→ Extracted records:
==================================================
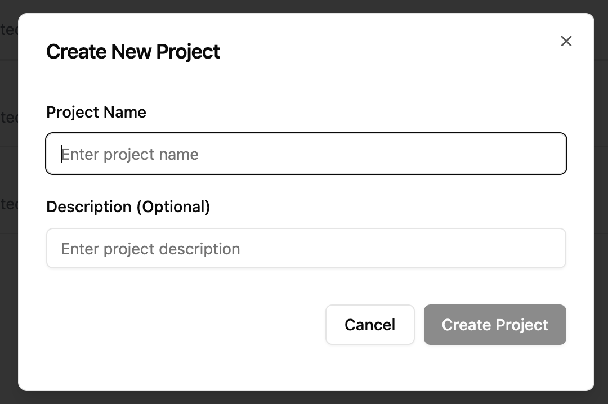Image resolution: width=608 pixels, height=404 pixels.
Task: Dismiss the modal using the X icon
Action: pos(566,41)
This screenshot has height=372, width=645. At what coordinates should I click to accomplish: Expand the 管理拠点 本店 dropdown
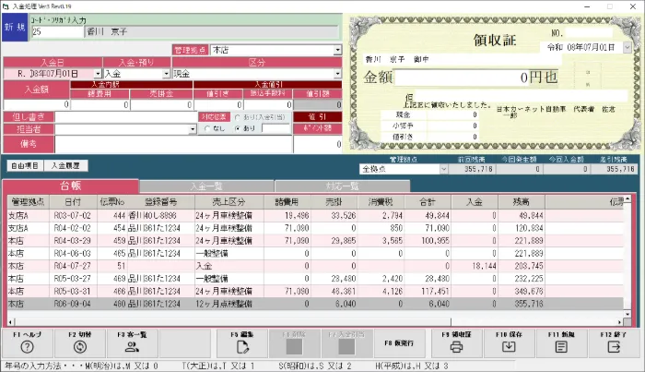coord(337,50)
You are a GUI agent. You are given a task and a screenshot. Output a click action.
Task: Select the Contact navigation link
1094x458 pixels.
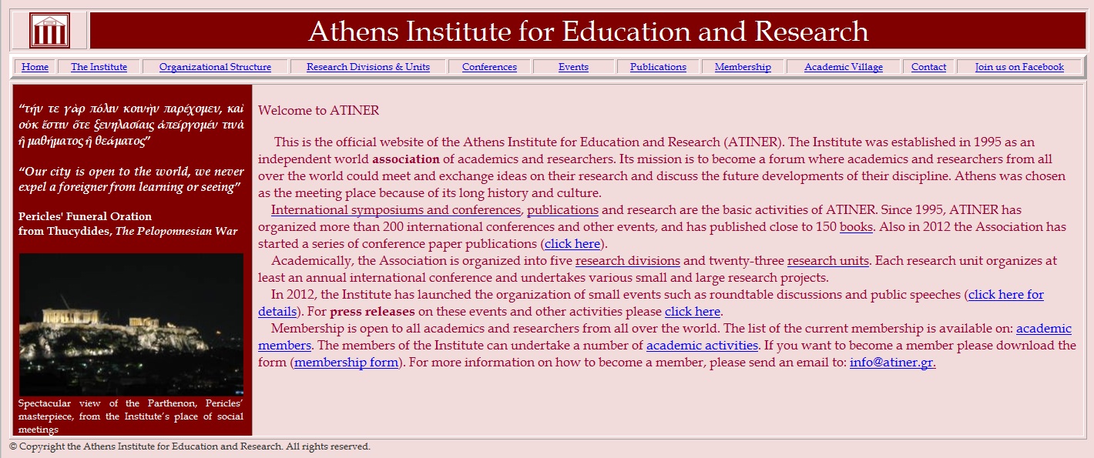[928, 67]
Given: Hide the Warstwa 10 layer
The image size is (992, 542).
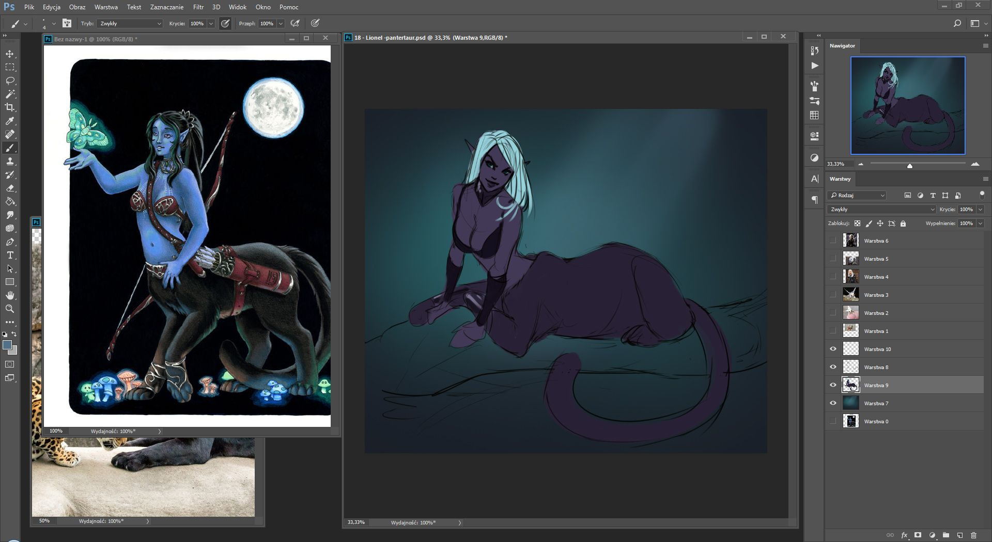Looking at the screenshot, I should [x=833, y=349].
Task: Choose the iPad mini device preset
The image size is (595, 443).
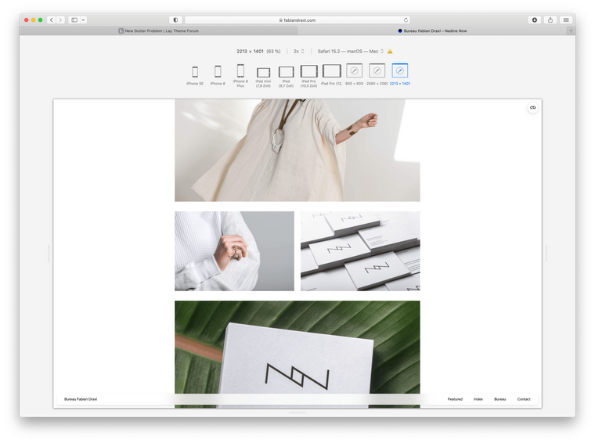Action: [263, 72]
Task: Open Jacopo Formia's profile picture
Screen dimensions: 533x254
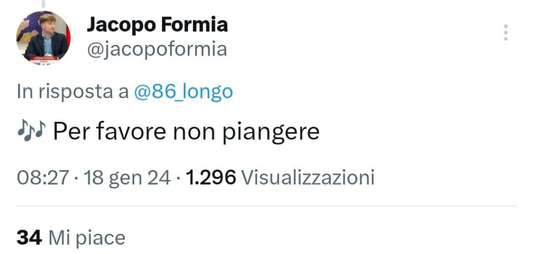Action: click(x=43, y=38)
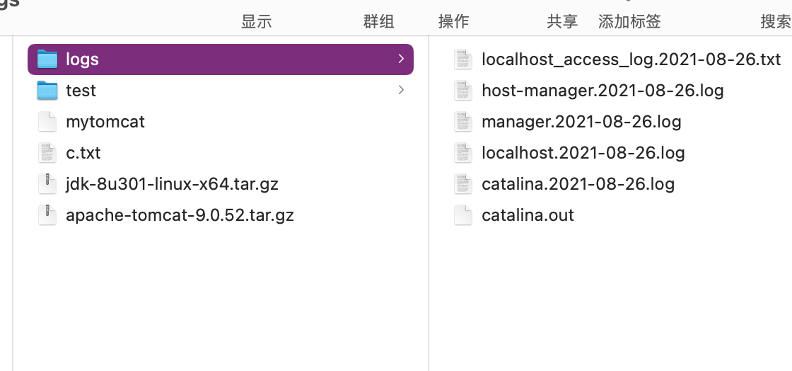Click the apache-tomcat archive file icon
The height and width of the screenshot is (371, 792).
click(47, 215)
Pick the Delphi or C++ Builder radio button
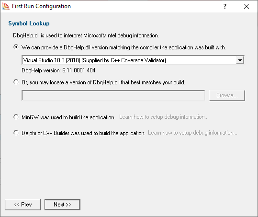 (x=16, y=133)
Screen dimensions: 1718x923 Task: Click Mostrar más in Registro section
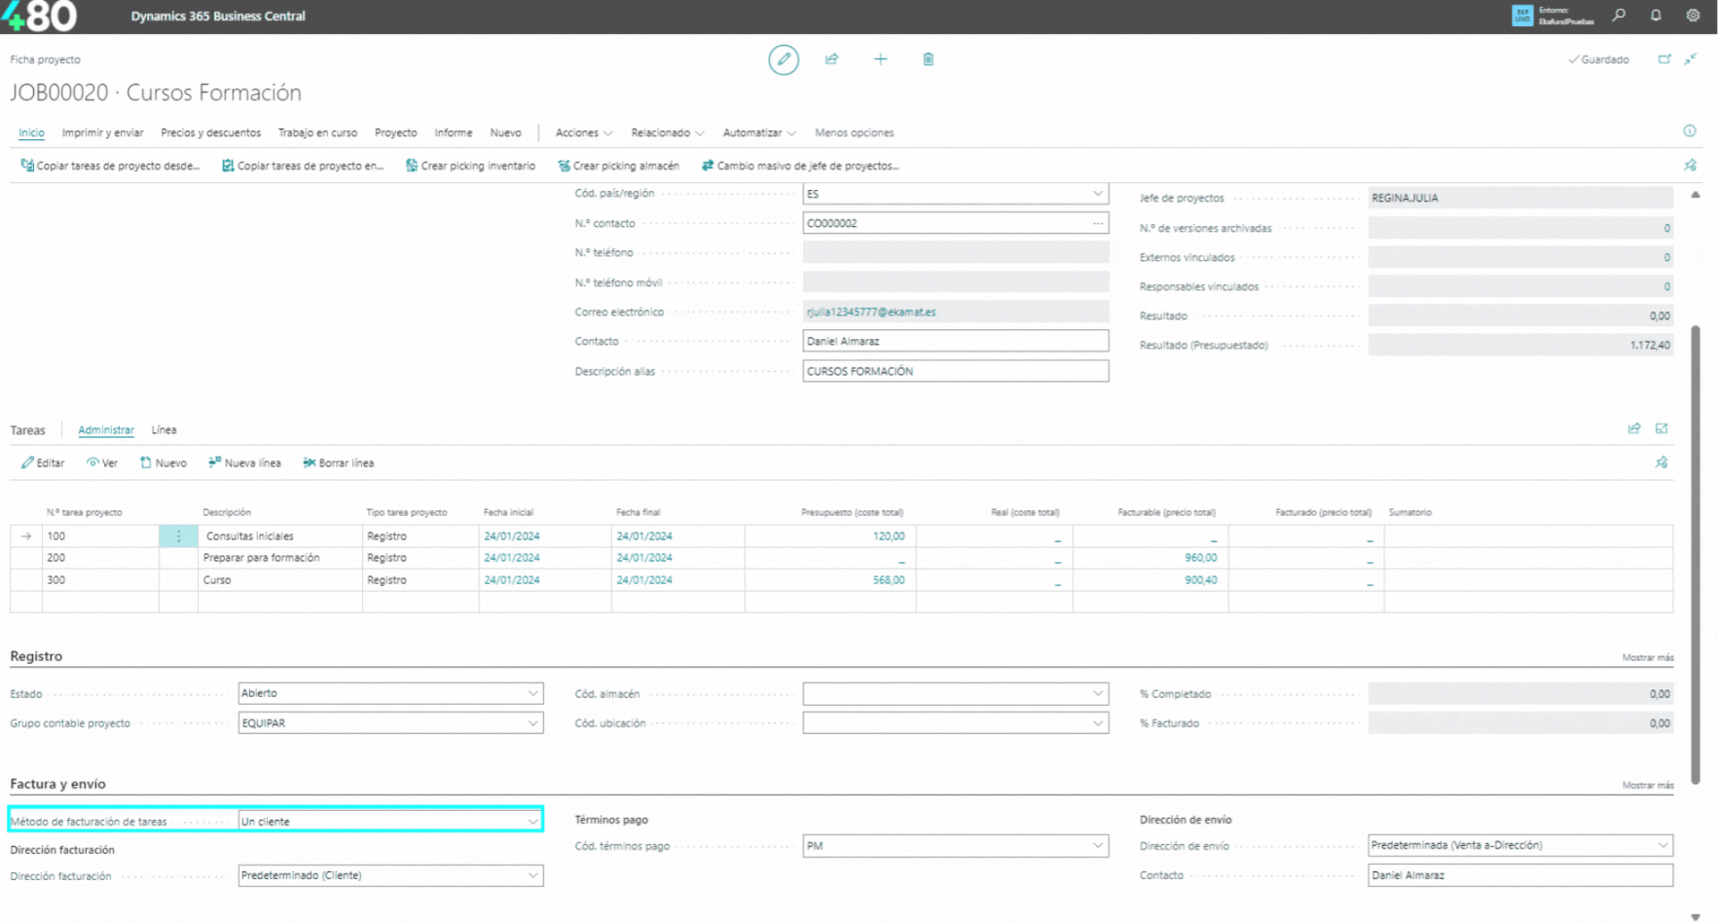click(x=1647, y=658)
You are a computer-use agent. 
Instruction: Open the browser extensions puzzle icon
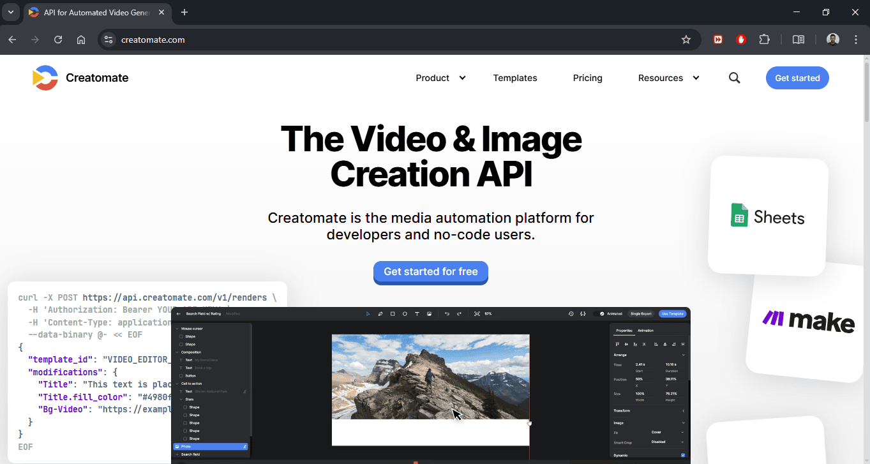pyautogui.click(x=764, y=40)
==================================================
→ PROMPT:
Nothing but the lines with "agent" should be returned, copied from the entries above.

→ ANSWER BELOW:
You are a GUI agent. You are given a task and a screenshot. Output a click action.
You are a computer-use agent. 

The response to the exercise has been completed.